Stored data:
= Beginning of Section =

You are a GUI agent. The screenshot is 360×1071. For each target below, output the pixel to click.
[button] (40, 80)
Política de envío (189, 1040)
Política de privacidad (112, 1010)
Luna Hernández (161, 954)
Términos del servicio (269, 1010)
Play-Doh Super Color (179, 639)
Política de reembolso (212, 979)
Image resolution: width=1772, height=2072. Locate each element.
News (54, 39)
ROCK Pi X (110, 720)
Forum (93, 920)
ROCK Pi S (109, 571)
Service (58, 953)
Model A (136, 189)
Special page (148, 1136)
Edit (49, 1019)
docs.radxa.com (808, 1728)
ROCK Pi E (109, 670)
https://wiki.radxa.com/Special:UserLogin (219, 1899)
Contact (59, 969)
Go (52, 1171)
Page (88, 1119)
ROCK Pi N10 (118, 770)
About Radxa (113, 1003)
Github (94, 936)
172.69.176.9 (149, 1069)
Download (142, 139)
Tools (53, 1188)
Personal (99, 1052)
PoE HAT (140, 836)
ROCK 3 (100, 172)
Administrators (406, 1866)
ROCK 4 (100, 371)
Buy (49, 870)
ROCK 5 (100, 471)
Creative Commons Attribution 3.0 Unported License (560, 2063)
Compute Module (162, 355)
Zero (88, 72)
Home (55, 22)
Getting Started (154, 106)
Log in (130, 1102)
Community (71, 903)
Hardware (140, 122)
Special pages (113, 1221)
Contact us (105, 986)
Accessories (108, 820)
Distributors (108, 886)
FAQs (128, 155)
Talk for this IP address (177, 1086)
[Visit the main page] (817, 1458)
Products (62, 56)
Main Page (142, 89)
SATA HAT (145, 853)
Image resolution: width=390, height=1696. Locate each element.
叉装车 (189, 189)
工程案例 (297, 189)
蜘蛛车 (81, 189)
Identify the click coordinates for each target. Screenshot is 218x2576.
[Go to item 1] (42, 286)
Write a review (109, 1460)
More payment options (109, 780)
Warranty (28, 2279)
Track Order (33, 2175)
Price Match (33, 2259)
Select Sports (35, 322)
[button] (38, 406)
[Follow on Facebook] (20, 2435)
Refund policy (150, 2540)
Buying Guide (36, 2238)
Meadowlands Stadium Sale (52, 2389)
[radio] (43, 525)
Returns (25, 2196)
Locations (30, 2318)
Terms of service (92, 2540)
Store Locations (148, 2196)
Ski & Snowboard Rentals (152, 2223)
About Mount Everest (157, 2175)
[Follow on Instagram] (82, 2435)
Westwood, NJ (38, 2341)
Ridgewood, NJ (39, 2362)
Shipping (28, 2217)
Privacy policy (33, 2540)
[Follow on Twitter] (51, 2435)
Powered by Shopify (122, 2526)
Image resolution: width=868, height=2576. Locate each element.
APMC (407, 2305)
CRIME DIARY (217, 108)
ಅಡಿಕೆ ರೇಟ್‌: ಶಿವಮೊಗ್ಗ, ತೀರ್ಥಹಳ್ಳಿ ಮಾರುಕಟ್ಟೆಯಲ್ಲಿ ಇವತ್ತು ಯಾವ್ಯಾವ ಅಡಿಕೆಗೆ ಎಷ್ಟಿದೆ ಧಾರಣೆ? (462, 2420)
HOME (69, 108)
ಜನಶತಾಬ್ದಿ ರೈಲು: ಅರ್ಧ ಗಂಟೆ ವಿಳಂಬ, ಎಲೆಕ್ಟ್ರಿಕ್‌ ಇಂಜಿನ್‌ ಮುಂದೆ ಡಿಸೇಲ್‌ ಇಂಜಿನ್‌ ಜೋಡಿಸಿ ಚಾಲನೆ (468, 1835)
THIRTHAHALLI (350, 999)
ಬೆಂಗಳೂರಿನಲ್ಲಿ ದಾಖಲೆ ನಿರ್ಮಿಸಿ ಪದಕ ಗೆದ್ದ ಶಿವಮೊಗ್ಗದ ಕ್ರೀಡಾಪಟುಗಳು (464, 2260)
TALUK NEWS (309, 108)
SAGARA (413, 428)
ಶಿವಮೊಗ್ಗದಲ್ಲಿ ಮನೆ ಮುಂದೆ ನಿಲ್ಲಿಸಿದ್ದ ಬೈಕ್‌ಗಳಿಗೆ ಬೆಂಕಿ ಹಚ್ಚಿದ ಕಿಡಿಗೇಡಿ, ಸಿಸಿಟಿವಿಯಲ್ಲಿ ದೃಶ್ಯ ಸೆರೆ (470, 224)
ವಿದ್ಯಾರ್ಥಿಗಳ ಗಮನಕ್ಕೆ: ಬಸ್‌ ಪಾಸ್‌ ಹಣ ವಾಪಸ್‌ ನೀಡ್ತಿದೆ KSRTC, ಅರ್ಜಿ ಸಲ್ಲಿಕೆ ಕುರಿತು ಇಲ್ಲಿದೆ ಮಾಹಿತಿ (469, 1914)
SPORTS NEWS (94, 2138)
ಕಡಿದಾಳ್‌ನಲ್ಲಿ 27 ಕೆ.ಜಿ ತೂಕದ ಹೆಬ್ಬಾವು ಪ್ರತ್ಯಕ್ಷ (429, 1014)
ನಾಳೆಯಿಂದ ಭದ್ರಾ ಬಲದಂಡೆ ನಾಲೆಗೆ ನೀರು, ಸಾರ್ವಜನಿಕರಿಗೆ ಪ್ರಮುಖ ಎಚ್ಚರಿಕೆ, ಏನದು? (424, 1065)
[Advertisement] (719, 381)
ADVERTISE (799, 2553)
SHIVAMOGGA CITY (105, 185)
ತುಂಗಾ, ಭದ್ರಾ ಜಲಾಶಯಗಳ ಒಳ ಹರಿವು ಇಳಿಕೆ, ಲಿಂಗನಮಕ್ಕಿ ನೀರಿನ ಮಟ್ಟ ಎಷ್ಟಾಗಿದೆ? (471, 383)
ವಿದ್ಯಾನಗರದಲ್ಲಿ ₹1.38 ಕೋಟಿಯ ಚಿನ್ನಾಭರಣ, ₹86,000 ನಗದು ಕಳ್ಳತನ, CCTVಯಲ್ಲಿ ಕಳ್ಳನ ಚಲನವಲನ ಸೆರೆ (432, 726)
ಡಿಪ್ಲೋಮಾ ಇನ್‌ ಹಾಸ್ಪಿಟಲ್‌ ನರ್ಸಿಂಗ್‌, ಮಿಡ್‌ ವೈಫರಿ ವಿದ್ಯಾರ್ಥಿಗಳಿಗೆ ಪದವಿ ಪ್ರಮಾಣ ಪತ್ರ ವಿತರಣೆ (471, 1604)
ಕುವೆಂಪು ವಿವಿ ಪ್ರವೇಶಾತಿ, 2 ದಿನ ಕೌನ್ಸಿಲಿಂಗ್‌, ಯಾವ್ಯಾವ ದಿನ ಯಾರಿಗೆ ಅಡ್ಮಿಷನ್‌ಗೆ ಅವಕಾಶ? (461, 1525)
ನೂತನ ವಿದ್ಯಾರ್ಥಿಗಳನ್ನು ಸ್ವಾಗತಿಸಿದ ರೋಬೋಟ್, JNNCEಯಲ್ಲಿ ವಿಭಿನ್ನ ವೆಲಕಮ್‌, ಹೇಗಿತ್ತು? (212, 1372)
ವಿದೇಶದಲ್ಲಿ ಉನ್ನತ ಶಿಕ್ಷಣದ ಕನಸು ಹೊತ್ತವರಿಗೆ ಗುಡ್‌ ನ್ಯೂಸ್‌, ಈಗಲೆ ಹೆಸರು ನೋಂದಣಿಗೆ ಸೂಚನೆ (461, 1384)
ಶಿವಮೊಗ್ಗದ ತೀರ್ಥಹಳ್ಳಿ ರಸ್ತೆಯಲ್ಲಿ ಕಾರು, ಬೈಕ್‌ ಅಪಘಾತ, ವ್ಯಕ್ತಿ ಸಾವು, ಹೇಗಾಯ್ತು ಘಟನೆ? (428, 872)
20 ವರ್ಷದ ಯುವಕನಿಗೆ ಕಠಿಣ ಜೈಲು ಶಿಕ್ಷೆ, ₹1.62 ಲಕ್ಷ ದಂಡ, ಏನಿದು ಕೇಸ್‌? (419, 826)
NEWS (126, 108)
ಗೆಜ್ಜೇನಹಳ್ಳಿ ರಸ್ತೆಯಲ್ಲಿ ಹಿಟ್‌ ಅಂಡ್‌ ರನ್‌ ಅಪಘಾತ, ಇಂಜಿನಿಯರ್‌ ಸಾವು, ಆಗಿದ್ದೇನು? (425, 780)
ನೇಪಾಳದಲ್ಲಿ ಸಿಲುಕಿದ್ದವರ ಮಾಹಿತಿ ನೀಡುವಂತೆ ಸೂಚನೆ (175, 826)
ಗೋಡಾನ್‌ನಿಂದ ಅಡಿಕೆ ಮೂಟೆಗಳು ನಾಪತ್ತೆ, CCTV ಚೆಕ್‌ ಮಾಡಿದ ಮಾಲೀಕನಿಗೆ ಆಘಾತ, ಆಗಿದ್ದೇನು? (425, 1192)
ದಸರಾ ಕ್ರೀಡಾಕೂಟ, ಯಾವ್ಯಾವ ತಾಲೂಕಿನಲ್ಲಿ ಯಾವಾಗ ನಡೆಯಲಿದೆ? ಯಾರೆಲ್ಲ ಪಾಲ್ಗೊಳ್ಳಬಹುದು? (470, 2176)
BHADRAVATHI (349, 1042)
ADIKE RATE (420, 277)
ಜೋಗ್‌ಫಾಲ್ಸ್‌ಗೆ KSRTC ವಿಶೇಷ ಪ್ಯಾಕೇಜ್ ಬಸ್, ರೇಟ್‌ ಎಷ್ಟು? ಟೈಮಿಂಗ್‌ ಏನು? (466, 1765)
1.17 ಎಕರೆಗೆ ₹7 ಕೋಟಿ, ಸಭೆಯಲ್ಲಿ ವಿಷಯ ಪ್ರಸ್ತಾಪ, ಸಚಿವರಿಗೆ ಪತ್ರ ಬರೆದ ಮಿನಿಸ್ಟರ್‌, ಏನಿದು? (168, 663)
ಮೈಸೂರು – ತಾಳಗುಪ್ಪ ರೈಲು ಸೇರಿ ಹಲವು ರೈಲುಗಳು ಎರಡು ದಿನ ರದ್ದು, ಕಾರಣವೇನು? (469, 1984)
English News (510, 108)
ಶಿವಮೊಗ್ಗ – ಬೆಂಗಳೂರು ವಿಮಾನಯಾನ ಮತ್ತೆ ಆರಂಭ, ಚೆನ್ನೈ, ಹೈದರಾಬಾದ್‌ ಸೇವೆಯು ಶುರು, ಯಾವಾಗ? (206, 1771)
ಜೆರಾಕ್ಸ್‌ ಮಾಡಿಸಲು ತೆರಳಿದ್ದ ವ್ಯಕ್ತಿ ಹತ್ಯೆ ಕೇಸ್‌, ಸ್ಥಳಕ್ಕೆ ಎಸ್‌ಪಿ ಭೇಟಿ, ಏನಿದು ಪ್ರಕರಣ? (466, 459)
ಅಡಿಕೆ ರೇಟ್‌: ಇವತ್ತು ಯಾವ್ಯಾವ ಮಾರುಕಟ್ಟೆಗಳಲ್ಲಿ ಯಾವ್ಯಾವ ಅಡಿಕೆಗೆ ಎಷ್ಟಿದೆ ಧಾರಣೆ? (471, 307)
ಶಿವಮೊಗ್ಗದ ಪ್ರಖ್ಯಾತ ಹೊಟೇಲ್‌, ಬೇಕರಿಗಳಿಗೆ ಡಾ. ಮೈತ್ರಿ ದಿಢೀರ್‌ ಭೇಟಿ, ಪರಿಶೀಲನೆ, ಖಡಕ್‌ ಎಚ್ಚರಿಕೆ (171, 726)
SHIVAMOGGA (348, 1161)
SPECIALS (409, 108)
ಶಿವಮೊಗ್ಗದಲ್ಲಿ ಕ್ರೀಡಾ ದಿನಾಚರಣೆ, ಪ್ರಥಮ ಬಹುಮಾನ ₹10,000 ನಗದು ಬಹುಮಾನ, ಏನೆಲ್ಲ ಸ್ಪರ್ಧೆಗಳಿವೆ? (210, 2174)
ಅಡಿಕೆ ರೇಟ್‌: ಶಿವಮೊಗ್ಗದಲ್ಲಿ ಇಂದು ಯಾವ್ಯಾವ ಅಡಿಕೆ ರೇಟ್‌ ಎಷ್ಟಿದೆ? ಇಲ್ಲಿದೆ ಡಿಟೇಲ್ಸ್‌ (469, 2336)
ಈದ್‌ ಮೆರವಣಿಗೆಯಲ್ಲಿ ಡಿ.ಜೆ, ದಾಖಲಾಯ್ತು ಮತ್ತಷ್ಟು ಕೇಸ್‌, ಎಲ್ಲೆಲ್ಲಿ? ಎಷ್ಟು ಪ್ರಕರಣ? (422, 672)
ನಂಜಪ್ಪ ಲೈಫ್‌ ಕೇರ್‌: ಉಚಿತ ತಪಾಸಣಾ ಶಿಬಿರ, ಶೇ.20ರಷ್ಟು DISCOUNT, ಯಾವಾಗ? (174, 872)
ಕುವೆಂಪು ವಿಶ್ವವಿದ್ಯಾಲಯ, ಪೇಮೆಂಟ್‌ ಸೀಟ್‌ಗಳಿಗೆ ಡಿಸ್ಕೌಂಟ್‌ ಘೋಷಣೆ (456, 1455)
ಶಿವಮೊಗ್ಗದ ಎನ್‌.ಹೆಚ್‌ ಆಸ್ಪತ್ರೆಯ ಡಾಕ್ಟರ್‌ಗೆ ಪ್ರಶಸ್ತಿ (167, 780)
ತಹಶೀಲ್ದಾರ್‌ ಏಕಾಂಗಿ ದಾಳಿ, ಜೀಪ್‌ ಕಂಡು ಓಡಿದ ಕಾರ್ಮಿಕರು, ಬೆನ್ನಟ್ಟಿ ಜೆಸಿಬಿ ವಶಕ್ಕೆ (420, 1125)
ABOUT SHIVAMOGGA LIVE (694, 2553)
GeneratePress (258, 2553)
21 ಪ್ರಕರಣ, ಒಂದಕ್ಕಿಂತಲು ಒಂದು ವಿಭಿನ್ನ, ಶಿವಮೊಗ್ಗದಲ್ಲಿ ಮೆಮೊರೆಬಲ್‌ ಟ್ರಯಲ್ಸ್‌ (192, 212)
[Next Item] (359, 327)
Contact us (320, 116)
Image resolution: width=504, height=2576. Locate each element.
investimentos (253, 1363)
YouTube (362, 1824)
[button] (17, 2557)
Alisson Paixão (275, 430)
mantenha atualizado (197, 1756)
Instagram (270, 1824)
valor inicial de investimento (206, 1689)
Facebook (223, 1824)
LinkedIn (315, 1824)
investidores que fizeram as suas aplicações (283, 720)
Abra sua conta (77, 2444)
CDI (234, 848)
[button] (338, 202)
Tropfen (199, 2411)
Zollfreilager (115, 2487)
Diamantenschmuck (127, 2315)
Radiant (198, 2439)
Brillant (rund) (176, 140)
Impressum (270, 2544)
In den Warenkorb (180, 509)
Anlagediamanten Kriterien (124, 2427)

= End of Section =

DESCRIPTION OF THE TASK:
Reproduce only this range: the first line of the data above through the line with "Play-Doh Super Color (179, 639)", both included, exactly as written.

RESPONSE FOR THIS EXERCISE:
You are a GUI agent. The screenshot is 360×1071. For each target below, output the pixel to click.
[button] (40, 80)
Política de envío (189, 1040)
Política de privacidad (112, 1010)
Luna Hernández (161, 954)
Términos del servicio (269, 1010)
Play-Doh Super Color (179, 639)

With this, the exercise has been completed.